Junior Bryant

No. 90
- Positions: Defensive tackle, defensive end

Personal information
- Born: January 16, 1971 (age 55) Omaha, Nebraska, U.S.
- Listed height: 6 ft 4 in (1.93 m)
- Listed weight: 278 lb (126 kg)

Career information
- High school: Creighton Prep
- College: Notre Dame
- NFL draft: 1993: undrafted

Career history
- San Francisco 49ers (1993–2000), (2002);

Awards and highlights
- Super Bowl champion (XXIX);

Career NFL statistics
- Tackles: 163
- Sacks: 13.5
- Forced fumbles: 4
- Fumble recoveries: 2
- Passes defended: 6
- Stats at Pro Football Reference

= Junior Bryant =

American football player (born 1971)

Edward Ethan "Junior" Bryant Jr. (born January 16, 1971, in Omaha, Nebraska) is an American former professional football player who was a defensive lineman for six seasons with the San Francisco 49ers of the National Football League (NFL).
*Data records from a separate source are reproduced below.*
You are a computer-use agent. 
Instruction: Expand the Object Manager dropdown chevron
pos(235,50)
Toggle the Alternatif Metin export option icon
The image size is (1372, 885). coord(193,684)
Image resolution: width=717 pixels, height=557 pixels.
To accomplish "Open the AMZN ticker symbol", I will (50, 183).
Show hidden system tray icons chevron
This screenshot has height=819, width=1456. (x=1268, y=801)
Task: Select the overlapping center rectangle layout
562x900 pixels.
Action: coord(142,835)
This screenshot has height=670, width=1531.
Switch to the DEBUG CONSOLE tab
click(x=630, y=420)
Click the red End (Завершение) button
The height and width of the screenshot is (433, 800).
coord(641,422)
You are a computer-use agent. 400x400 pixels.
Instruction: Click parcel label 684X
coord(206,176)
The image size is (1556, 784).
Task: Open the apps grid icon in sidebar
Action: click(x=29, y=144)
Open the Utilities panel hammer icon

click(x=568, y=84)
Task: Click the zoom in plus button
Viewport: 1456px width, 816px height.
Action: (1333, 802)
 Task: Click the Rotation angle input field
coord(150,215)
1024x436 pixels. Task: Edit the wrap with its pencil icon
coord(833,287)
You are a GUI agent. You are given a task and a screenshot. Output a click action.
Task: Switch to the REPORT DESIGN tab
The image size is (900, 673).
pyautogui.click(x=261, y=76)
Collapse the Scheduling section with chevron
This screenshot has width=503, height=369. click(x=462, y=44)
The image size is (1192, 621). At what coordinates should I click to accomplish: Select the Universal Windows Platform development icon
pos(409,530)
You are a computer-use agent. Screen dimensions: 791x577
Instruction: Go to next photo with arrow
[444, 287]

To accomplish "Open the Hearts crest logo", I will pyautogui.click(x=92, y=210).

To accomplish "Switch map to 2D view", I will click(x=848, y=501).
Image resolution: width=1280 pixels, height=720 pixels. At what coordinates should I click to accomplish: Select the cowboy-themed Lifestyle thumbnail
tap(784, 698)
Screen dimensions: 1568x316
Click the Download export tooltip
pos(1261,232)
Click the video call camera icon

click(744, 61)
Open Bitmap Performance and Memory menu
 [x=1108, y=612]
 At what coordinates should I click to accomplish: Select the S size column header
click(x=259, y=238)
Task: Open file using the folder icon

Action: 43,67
He played college football for the Notre Dame Fighting Irish and was signed by the 49ers as an undrafted free agent. He appeared in 83 total regular season games, all with San Francisco, during his nine-year career. He registered 13.5 sacks in the NFL. His career was cut short after sustaining a neck injury while playing in a game at St. Louis in 2000.

Junior Bryant played his high school football at Creighton Preparatory School. There, his teams won three state titles.